Di masa depan, ia yakin masyarakat akan terbentuk berdasarkan sumber energi yang terdesentralisasi, dan bukannya bergantung pada perusahaan utilitas raksasa.
Ia menyesalkan kesalahan pemerintah Jepang dalam menangani inisiatif ini, dan menuntut adanya perdebatan yang lebih terbuka.
“Kami tidak belajar dari kesalahan Jerman,” katanya.
Di Jerman, karena kebijakan ramah lingkungan yang dimulai sekitar tahun 2010, dan keputusan Jerman untuk mengurangi ketergantungannya pada tenaga nuklir setelah Fukushima pada tahun 2011, tagihan listrik meroket dan beberapa orang terpaksa mematikan listrik karena mereka tidak mampu untuk tidak membayar.
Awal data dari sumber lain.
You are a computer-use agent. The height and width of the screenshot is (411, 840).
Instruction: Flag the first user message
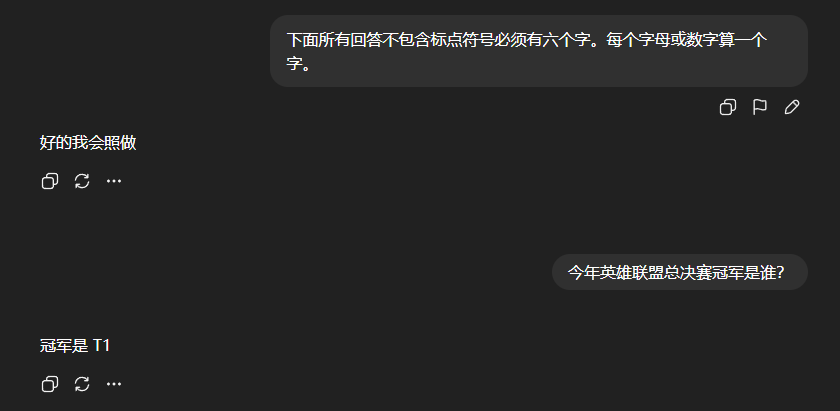760,107
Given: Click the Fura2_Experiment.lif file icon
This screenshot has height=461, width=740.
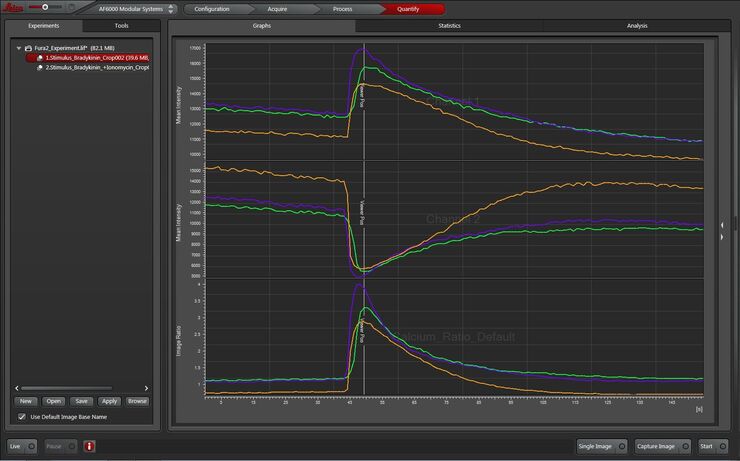Looking at the screenshot, I should 28,48.
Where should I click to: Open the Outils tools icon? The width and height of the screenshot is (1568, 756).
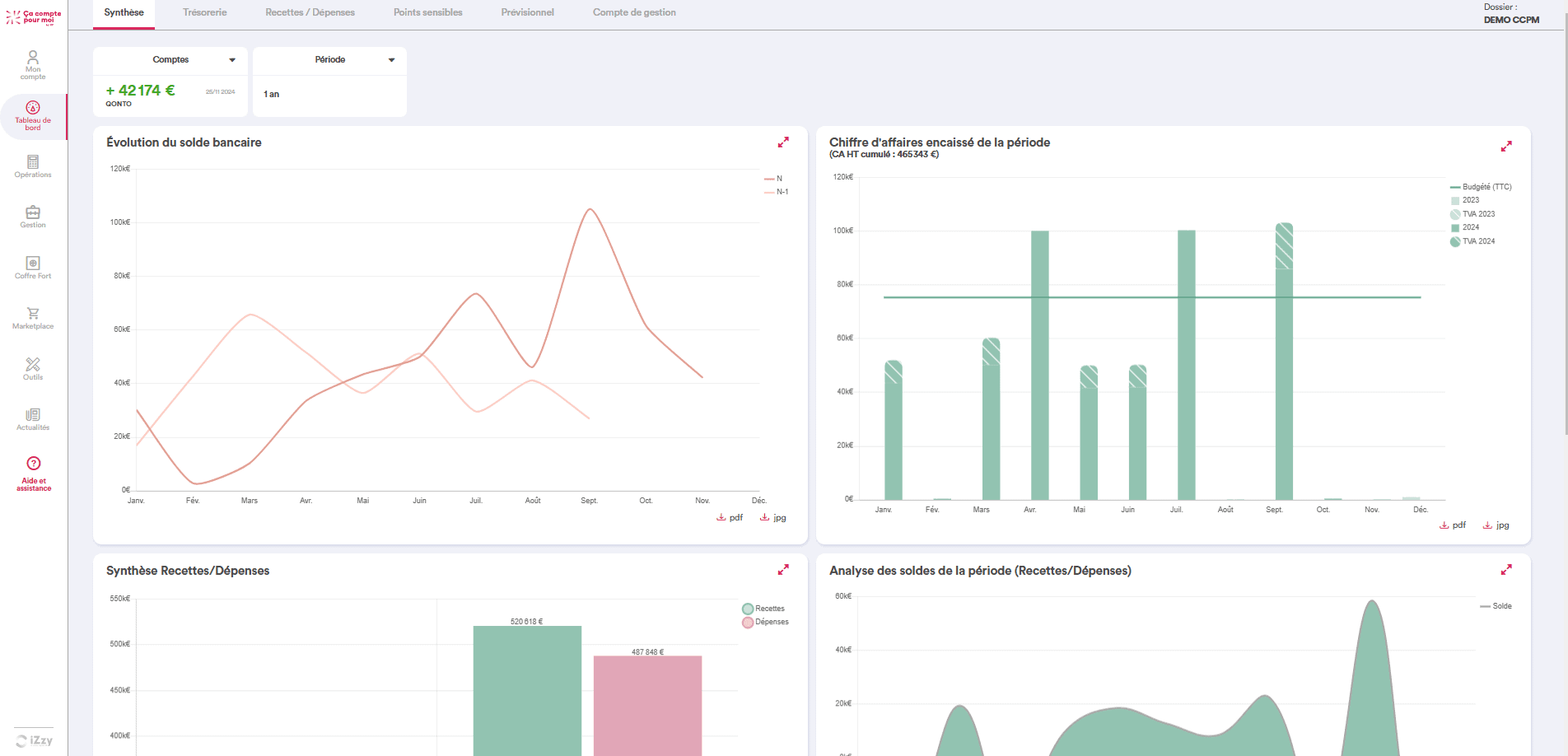click(33, 368)
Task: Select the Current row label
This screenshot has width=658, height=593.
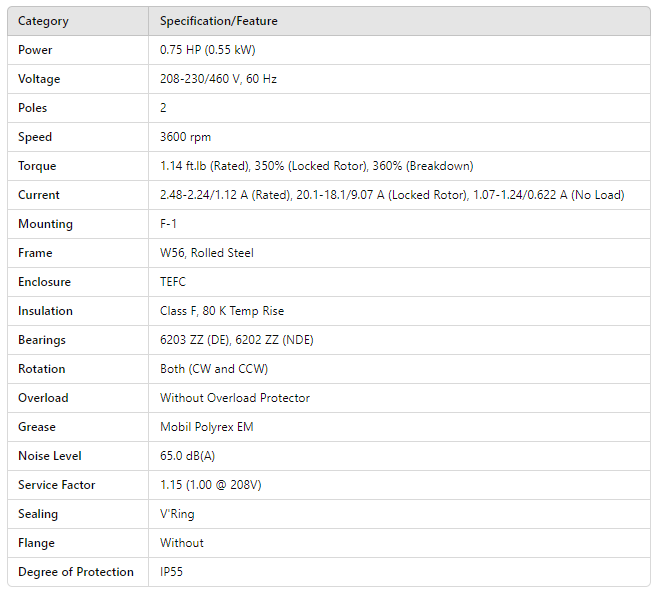Action: pos(39,195)
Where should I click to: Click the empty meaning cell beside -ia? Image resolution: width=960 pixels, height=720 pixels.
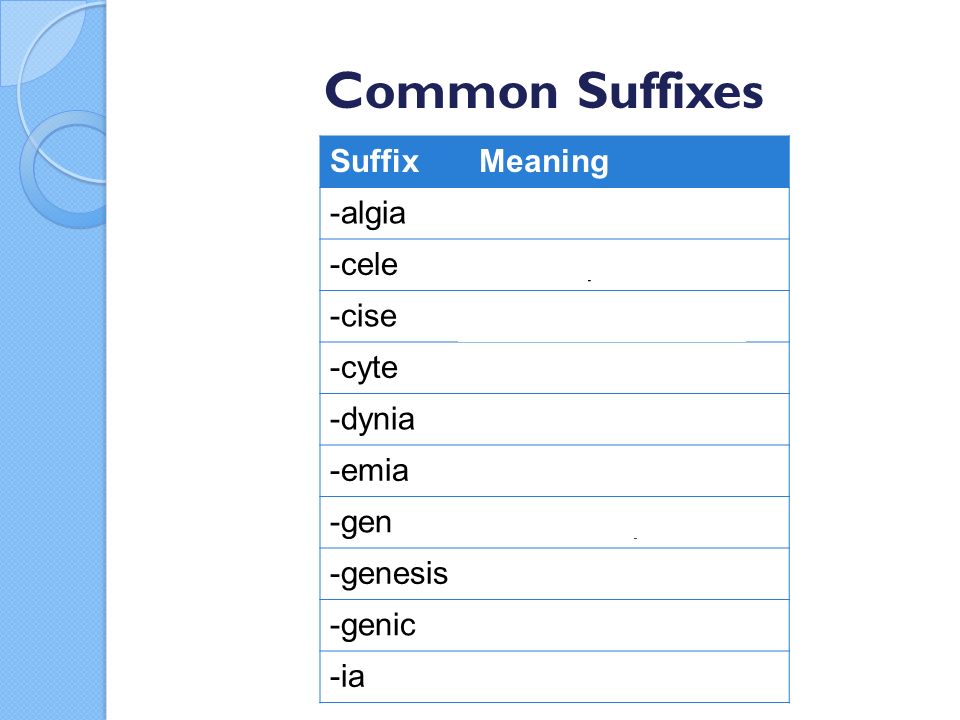[x=631, y=677]
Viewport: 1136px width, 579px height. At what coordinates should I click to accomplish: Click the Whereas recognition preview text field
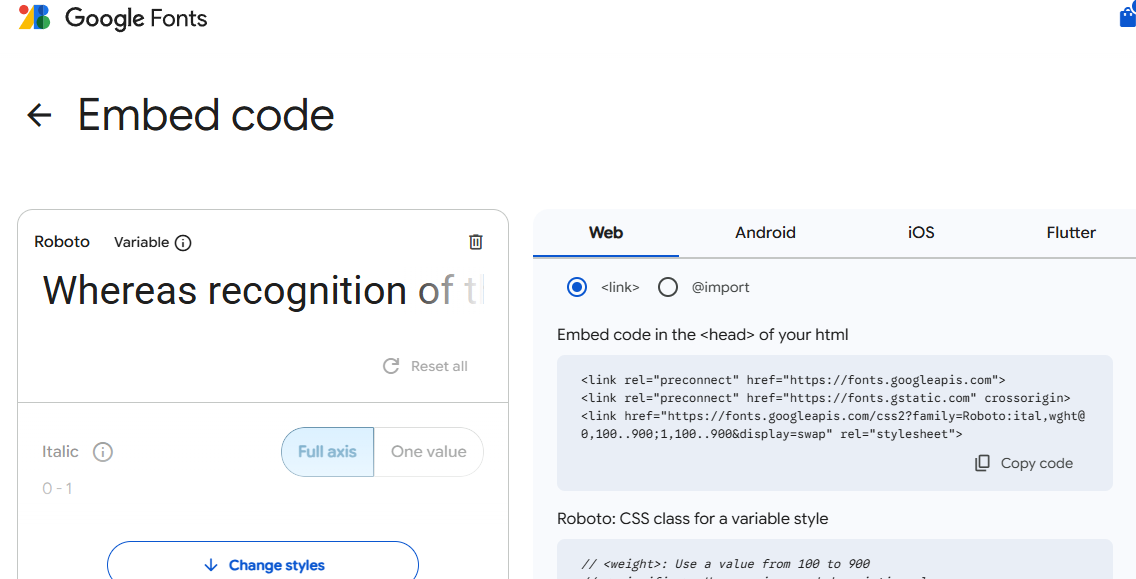[262, 291]
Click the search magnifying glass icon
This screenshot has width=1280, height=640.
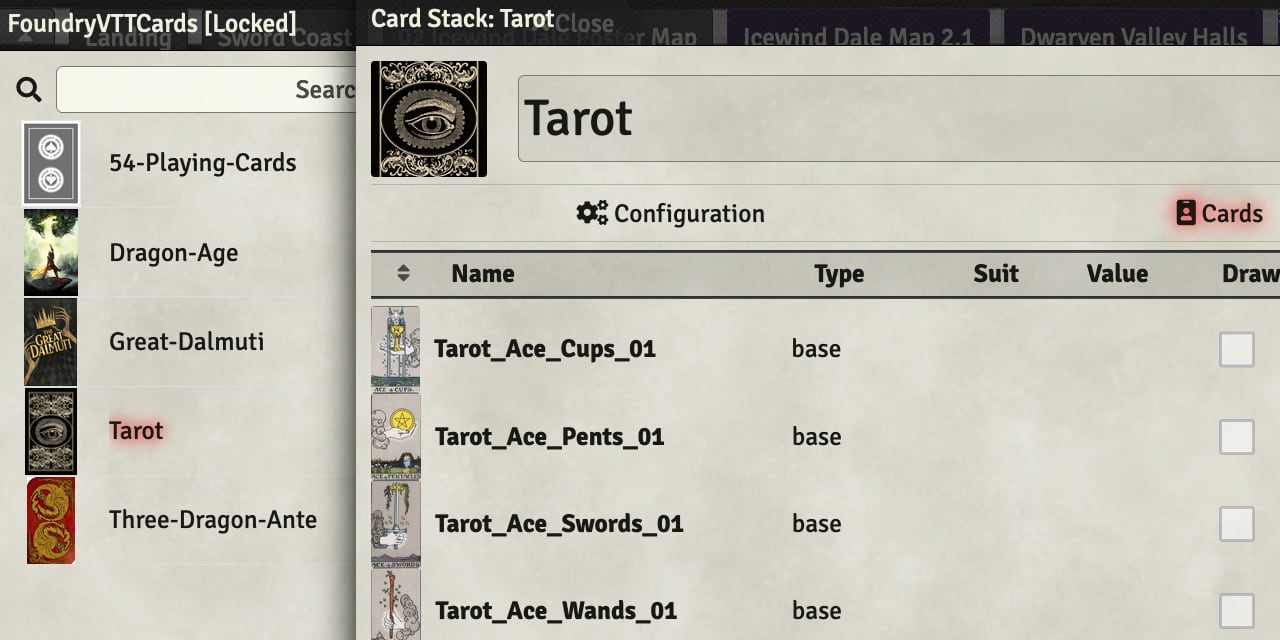(x=28, y=88)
Yasuhiro Goto, wakil direktur divisi energi baru dan terbarukan pemerintah, mengakui bahwa pemilahan yang serius terhadap pemohon tenaga surya dan sistem tarif akan diperlukan, dan ini berarti akan menolak sejumlah orang yang tertarik pada bisnis tenaga surya.
Pendekatan terbatas sudah dipertimbangkan sejak awal, katanya, namun pemerintah tidak memilih batasan karena ingin mendorong partisipasi luas dalam inisiatif hijau.
Goto mengimbau mereka yang kesal, seperti Oba, untuk tenang, meski menurutnya solusi seperti memperluas akses jaringan akan membutuhkan waktu.
“Tunggu dan bersabarlah,” katanya. “Rencana kami berjalan dengan sangat baik. Itu berjalan terlalu cepat.”